Examining the Use of Big Data Analytics to Enhance Response to COVID-19 Pandemic
Hemant Purohit, an assistant professor in the Department of Information Sciences and Technology, and his research team are sifting through millions of tweets to gain insight into people’s response to COVID-19 in the Washington, D.C., metropolitan area.
They are using a tool, called CitizenHelper, to help sort through tweets to identify behaviors that could assist emergency agencies and give them an understanding of the population’s attitudes. It uses artificial intelligence (AI) techniques to filter the posts and then determine the relevance and information level of each tweet. The tool was developed as part of a larger research project Purohit is working on, which was also funded by NSF.
Purohit has teamed up with Steve Peterson from Montgomery County, Maryland’s Community Emergency Response Team (CERT), which is spearheading this initiative and bringing it to other areas of the region, including Fairfax County’s CERT.

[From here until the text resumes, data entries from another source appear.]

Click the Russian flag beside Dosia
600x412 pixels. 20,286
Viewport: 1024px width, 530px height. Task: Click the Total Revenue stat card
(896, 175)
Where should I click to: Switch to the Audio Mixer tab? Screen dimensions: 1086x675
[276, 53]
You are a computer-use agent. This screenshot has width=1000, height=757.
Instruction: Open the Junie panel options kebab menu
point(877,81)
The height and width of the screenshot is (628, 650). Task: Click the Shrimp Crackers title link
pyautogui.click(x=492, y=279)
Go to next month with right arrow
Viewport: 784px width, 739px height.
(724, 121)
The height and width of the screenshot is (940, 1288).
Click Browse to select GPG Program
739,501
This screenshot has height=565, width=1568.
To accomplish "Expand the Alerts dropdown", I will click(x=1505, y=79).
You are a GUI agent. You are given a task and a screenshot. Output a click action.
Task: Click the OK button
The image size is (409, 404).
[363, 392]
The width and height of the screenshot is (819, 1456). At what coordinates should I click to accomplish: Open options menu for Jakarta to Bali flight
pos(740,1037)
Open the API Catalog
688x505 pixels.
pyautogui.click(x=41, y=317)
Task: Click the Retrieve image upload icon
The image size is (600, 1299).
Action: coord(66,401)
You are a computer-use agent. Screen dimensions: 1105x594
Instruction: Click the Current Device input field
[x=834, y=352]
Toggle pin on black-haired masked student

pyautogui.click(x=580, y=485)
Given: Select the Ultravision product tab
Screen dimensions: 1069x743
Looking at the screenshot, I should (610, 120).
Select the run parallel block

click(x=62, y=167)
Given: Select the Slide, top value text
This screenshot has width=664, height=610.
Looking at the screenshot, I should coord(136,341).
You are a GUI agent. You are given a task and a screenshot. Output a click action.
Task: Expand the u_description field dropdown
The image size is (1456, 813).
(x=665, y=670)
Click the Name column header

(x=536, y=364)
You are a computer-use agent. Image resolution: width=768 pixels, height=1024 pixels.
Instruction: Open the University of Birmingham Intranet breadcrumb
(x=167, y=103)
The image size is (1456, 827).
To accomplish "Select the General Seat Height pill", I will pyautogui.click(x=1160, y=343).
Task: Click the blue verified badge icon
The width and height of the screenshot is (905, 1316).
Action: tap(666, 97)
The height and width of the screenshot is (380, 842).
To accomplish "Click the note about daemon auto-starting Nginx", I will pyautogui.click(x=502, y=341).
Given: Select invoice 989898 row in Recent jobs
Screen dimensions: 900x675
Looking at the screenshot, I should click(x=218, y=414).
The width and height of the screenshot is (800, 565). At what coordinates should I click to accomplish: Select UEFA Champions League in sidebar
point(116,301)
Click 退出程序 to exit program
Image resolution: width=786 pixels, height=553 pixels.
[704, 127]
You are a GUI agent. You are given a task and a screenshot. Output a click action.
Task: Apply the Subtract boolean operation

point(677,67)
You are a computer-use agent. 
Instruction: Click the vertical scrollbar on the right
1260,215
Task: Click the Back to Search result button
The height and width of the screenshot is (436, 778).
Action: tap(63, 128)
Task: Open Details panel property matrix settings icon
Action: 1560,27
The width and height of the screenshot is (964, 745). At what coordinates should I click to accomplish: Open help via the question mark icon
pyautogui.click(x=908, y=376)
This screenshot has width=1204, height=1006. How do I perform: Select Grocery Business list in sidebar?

Purohit received $24,266 for this work.
Studying COVID-19 Spread in Aircraft Cabin Setting
Mathematical sciences professor Padmanabhan Seshaiyer, associate dean of academic affairs in the College of Science, is serving as a principal investigator on a collaborative proposal with Maziar Raissi of the University of Colorado at Boulder, in which they are developing a computational methodology that can predict the spread of COVID-19 in an airplane cabin.
The computational methods Seshaiyer and Raissi develop will lead to a high-performance computing software, which will allow the researchers to model, analyze, predict and present control mechanisms for a COVID-19 outbreak through a spatial and temporal distribution of airborne infection risk in an aircraft cabin using computational mathematics and modern physics-informed deep learning techniques.
The proposed work might also be extended to apply to other physical spaces, such as marine vessels, trains, buses, or other public transport.
Seshaiyer received $59,999 for this project.
Building a Spatiotemporal Platform for Rapid Response to COVID-19
Chaowei Yang, director of the NSF Spatiotemporal Innovation Center at Mason and a professor in the Department of Geography and Geoinformation Science, is building a spatiotemporal platform to support rapid response to COVID-19. This project is a collaboration with the Center for Geographical Analysis at Harvard University.
Yang and his collaborators are building and enriching a comprehensive data repository of virus cases and associated social and natural information from different resources, such as authoritative reports, news releases, Earth observation, and social media, to create a sustainable archive.
Yang’s team is using spatiotemporal tools developed in the center and integrating them into easy-to-use workflows to assist researchers, in collaboration with public health experts, to identify case trajectories, rebuild traces, and forecast future trends, for reproducible and replicable research. They are also conducting spatiotemporal analyses to mine for patterns and relationships in the social and natural factors for community response and preparedness.
Yang received $99,956 for this project.